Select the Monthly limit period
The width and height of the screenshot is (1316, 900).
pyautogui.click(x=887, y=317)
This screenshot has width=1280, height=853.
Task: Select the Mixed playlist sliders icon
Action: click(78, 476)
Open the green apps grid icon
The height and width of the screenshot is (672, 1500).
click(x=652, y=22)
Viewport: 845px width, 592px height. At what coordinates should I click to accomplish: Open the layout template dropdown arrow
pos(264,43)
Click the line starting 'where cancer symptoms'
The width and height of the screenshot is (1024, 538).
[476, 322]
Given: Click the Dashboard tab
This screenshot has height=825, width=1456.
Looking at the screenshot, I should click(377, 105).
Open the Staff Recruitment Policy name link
· · · ·
GIVEN INSTRUCTION
Reproduce the lines of the material without any change, from its first line through the line containing "click(x=652, y=22)", including both of those lines.

TASK ANSWER
Select the Monthly limit period
The width and height of the screenshot is (1316, 900).
pyautogui.click(x=887, y=317)
This screenshot has width=1280, height=853.
Task: Select the Mixed playlist sliders icon
Action: click(78, 476)
Open the green apps grid icon
The height and width of the screenshot is (672, 1500).
click(x=652, y=22)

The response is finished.